Durant ce colloque, les avocats ont fait part de leur désarroi face à leur absence dans cette procédure, et plus généralement en matière de protection des personnes vulnérables. La présence d’un avocat est toutefois nécessaire pour assurer la défense des intérêts de chacun et en particulier face à des personnes vulnérables. Pourquoi l’avocat est-il absent alors que l’audition du majeur protégé devant le juge des tutelles est en principe obligatoire pour ouvrir une telle procédure ?


Les professionnels du droit, notamment les notaires peuvent être amenés à conseiller l’habilitation familiale pour certains de leurs clients et à aider les familles dans la rédaction de leur requête. Plus largement, dans le cadre d’une vente ou d’une donation notamment, ils peuvent être amenés à s’interroger sur la capacité de leur client à réaliser certains actes. Face à un doute sur la capacité de la personne, ils peuvent l’orienter vers un médecin pour constater leur aptitude à consentir ou pour rédiger un certificat médical indispensable à toute ouverture d’une mesure de protection.


Manque de contrôle et intérêt du majeur à protéger :


L’habilitation familiale, à l’inverse des autres mesures de protection (tutelle, curatelle renforcée), n’impose aucun inventaire ou contrôle des comptes : il n’existe aucune surveillance de la bonne application de cette mesure.



L’absence totale de contrôle n’est-elle pas une porte ouverte aux abus de la part de la personne habilitée ?


L’habilitation familiale est entièrement fondée sur la confiance envers la famille et les risques de dérives existent. L’article 494-9 du Code civil sanctionne toutefois les actes irrégulièrement réalisés et le juge peut toujours prononcer la révocation de l’habilitation familiale.

La place du juge demeure indispensable, notamment en cas d’actes à titre gratuit. C’est dans cette idée que la Cour d’appel de Paris a pu rappeler qu'il ne peut être autorisé par le juge une donation ne relevant pas d’une volonté clairement exprimée par le majeur protégé mais répondant aux seuls motifs fiscaux et successoraux propres aux bénéficiaires et non à l’intérêt du majeur protégé.



Fin de mesure, et ensuite ?


L’article 494-10 du Code civil rappelle que le juge des tutelles peut être saisi par tout intéressé ou par le procureur de la République lorsque la mesure n’assure pas suffisamment les intérêts du majeur.

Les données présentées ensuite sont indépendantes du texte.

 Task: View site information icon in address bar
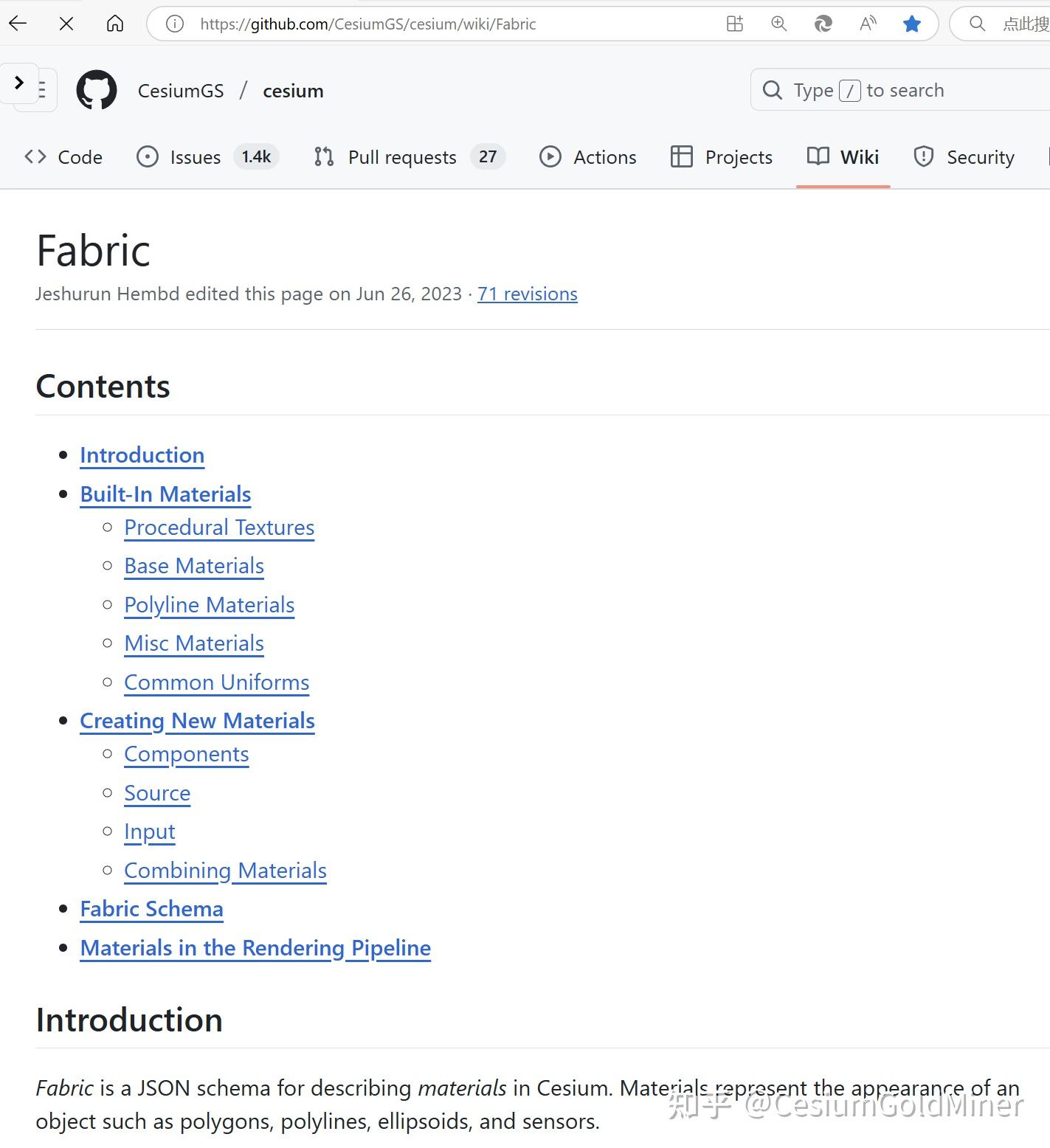[x=175, y=24]
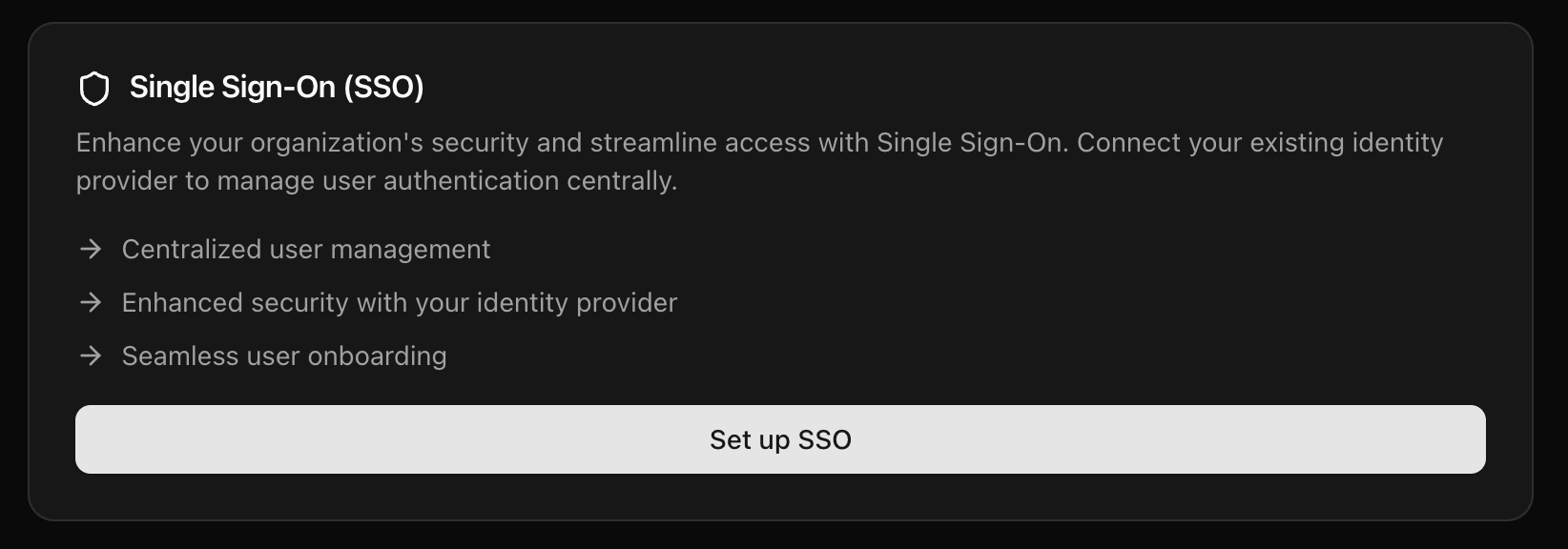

Si le contenu de l’habilitation familiale peut être modifié, la mesure peut également être révoquée. Les suites sont très incertaines pour le majeur : ouverture d’une mesure judiciaire ; mainlevée de la mesure ; action en responsabilité contre la personne habilitée …


L'habilitation familiale comporte ainsi des risques et peut se révéler peu protectrice pour les majeurs vulnérables. Elle suit ainsi les affres des relations familiales et peut être la meilleure, comme la pire des mesures de protection. Les forces et les faiblesses de cette mesure de protection remettent au-devant la scène l’intérêt d’une autre mesure d’anticipation : le mandat de protection future…

​⚠️ Actualité juridique ⚠️


Avis de la Cour de cassation du 20 octobre 2022 n° 22-70011 : sur la renonciation à la clause bénéficiaire d’un contrat d’assurance vie.


Les actes interdits en matière de tutelle, prévus par l’article 509 du Code civil, sont-ils transposables en matière d’habilitation familiale générale par représentation, notamment à la lumière de l’article 494-6 du Code civil ?


La haute juridiction répond positivement : les dispositions de l’article 494-6 du Code civil relèvent que l’habilitation ne peut porter que sur les actes que le tuteur peut accomplir, seul ou avec une autorisation. Elle ajoute que la nécessité pour la personne habilitée d’obtenir l’autorisation du juge pour un acte où il serait en opposition d’intérêt ne lui confère pas le pouvoir d’agir en dehors des limites fixées.